▸ **Material for this exercise**
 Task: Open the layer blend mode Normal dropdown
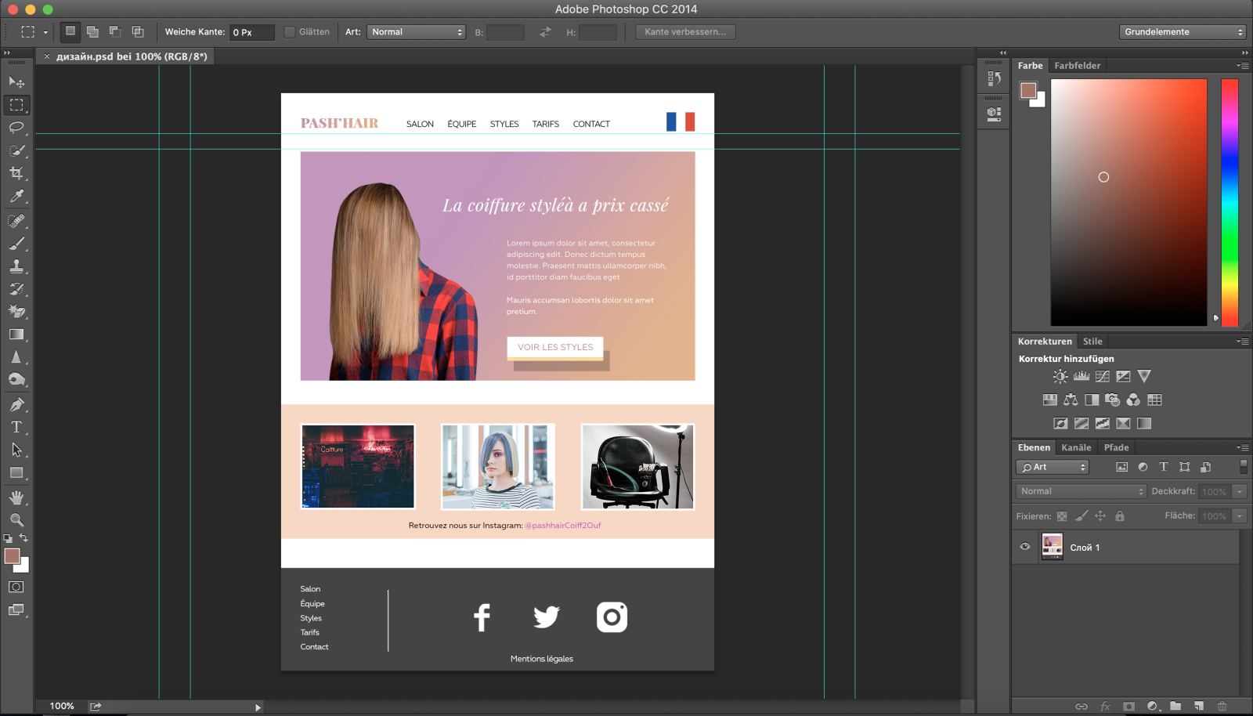point(1081,491)
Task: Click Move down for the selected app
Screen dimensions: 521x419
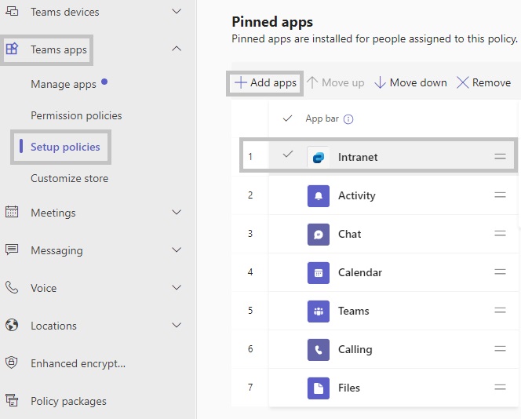Action: tap(410, 82)
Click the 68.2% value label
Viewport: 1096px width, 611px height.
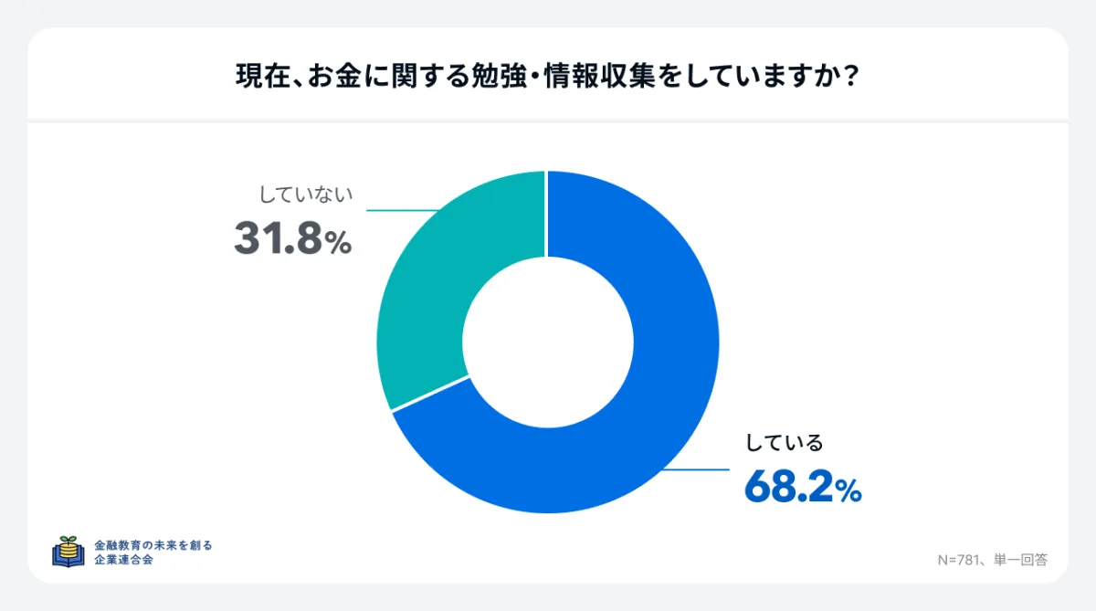point(803,488)
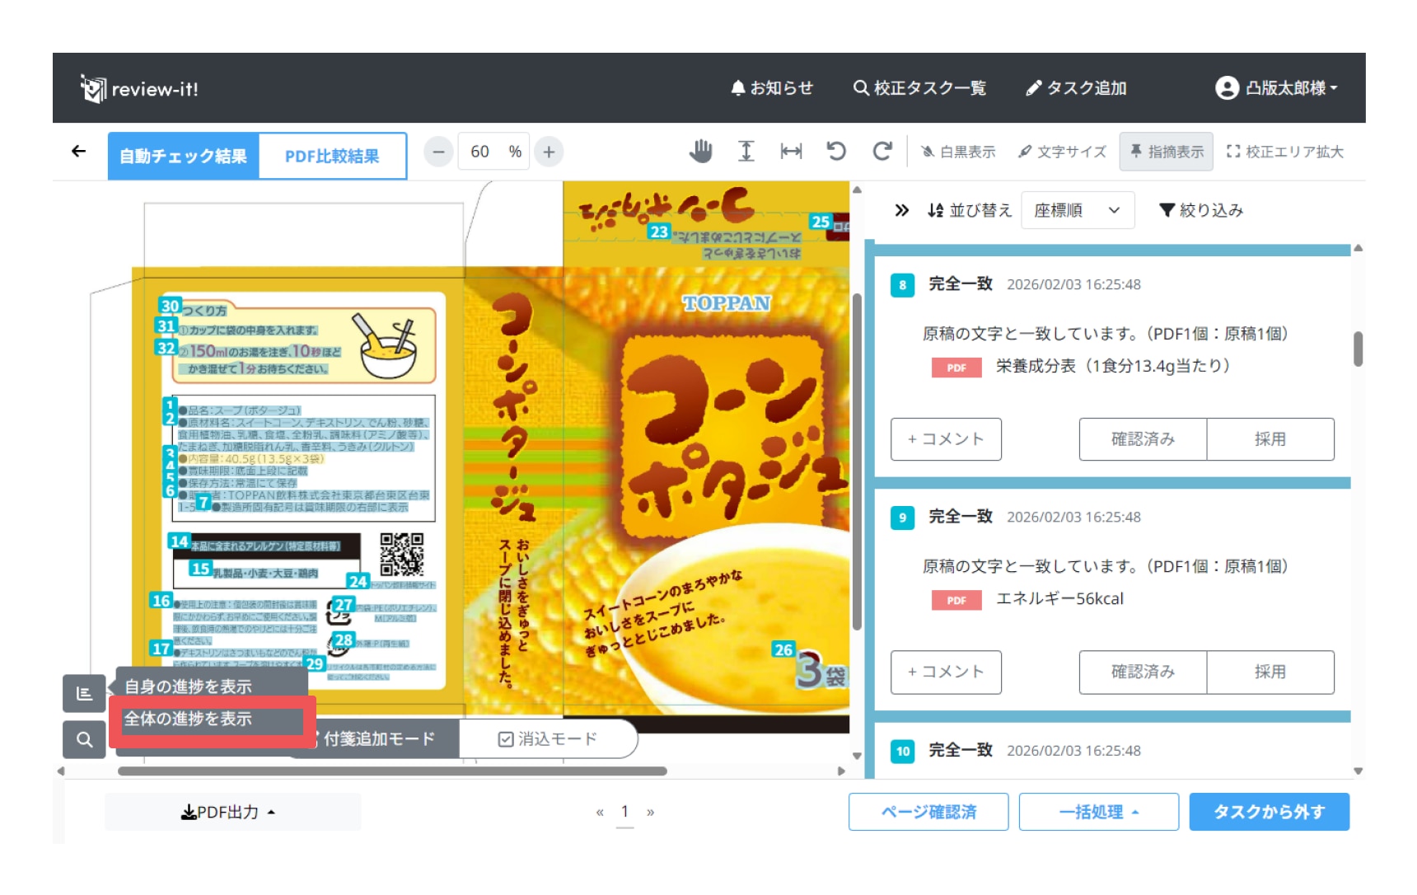Collapse the results panel with double chevron
1417x895 pixels.
click(901, 211)
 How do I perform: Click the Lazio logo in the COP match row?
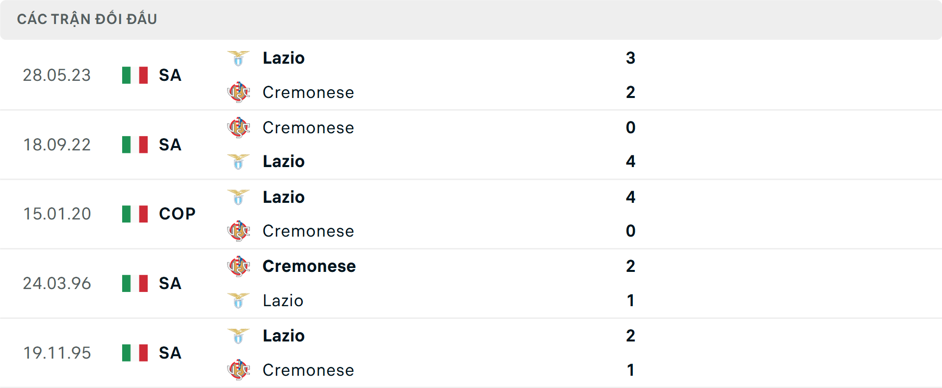pyautogui.click(x=239, y=197)
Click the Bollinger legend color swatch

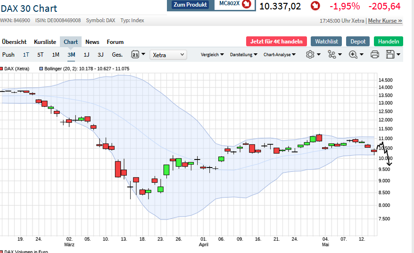click(x=41, y=69)
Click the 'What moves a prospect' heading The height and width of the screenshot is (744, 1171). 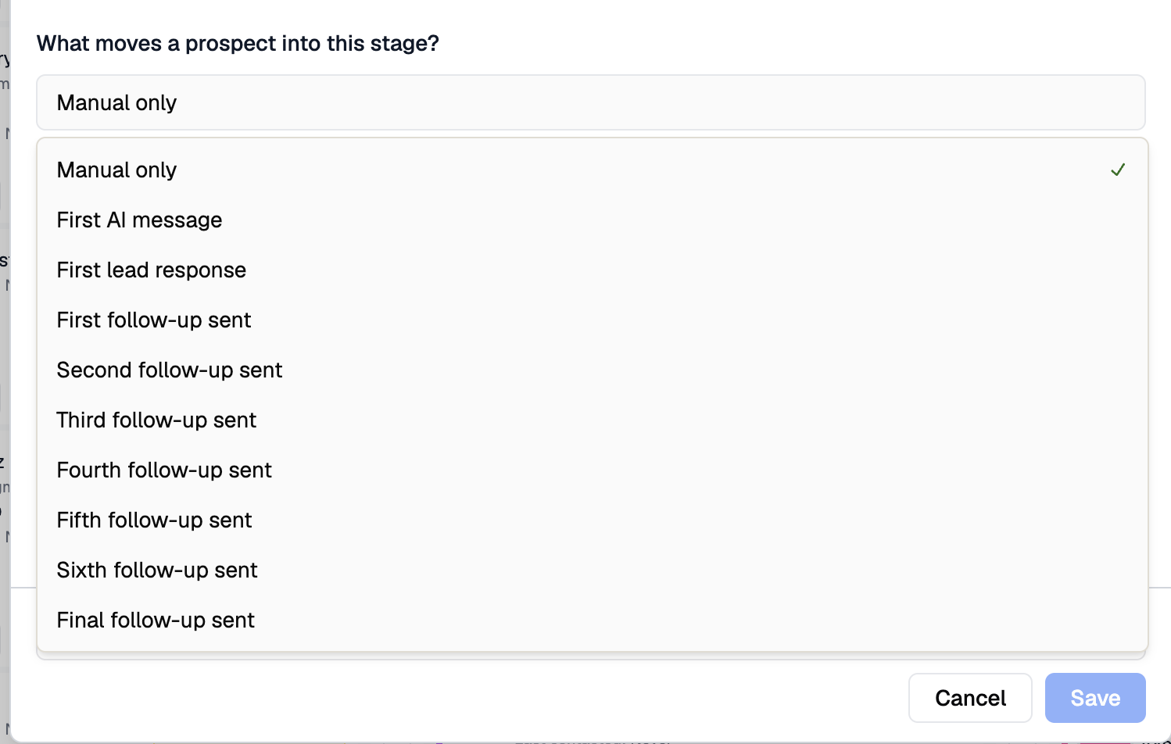pyautogui.click(x=238, y=43)
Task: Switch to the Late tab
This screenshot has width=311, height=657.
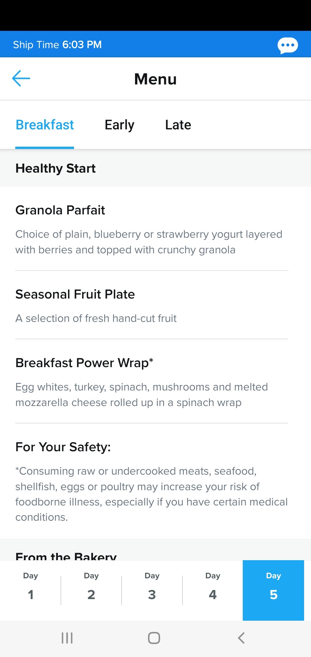Action: [178, 125]
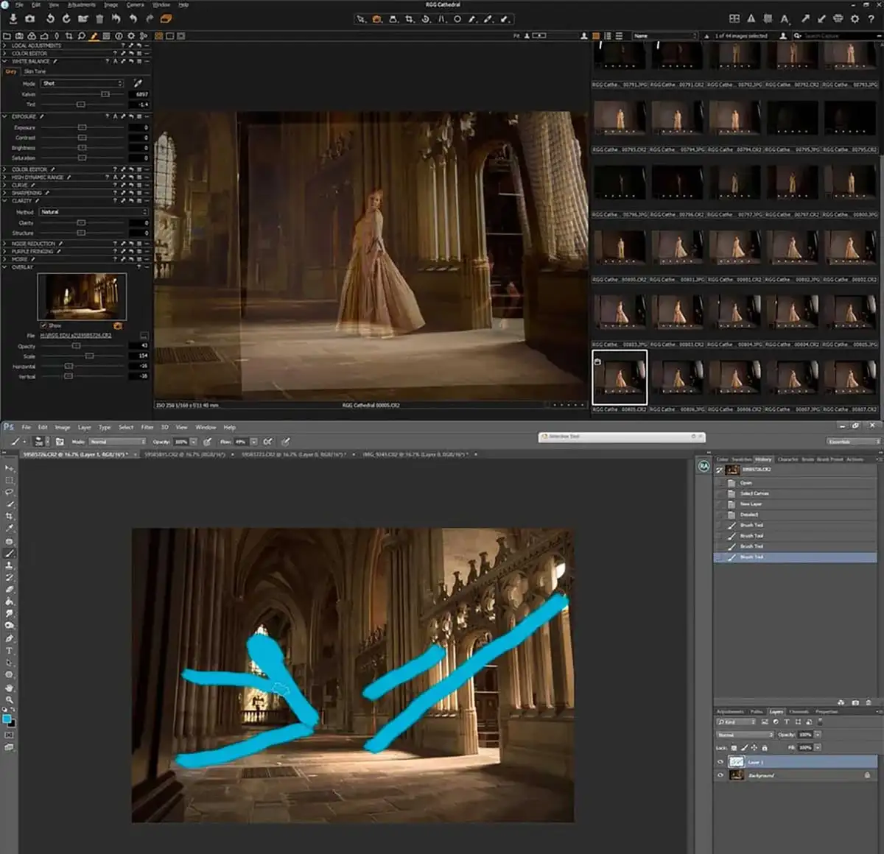884x854 pixels.
Task: Open the Filter menu in Photoshop
Action: [x=147, y=427]
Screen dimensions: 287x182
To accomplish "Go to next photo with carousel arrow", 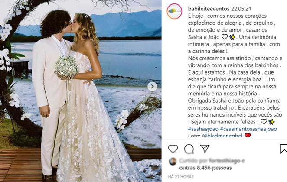I will 152,87.
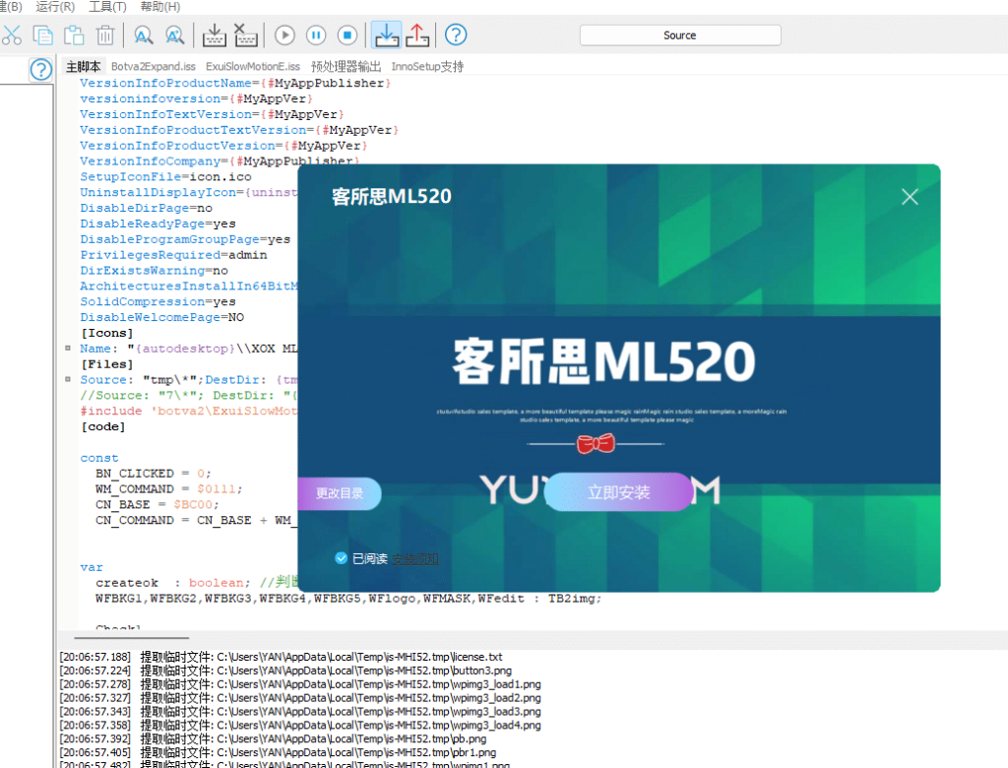Click the Find Next magnifier icon
This screenshot has width=1008, height=768.
click(173, 34)
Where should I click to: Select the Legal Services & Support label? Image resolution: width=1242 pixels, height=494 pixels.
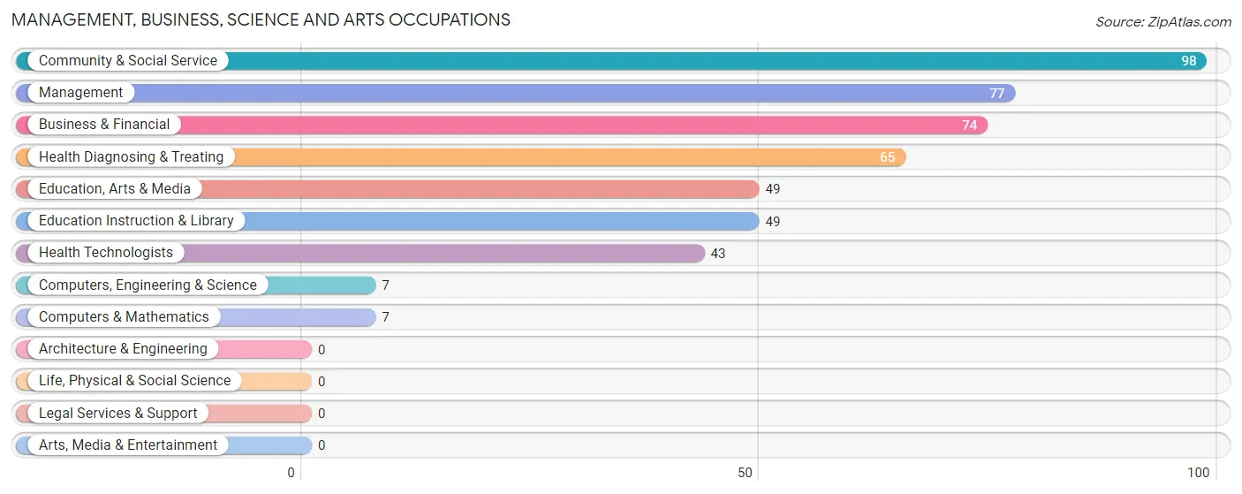coord(118,414)
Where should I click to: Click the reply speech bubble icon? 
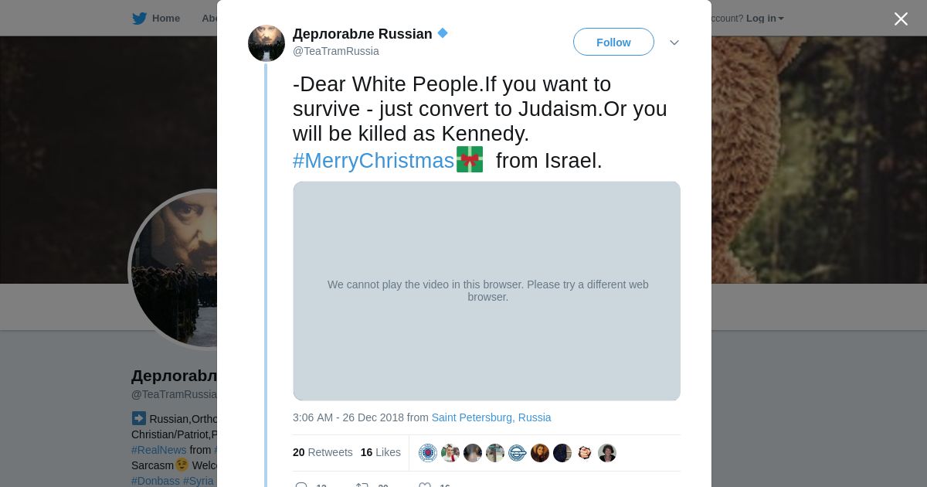301,485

▸ **Exercise requirements**
Give again, exactly as written above, each line from the one that has "This screenshot has width=311, height=657." to the one that has "Screen dimensions: 287x182", both included; omit the pictures.

▸ **Worked solution**
This screenshot has width=311, height=657.
Action: [178, 125]
884x854 pixels.
Task: Open the Filter menu in Photoshop
Action: [x=147, y=427]
Screen dimensions: 287x182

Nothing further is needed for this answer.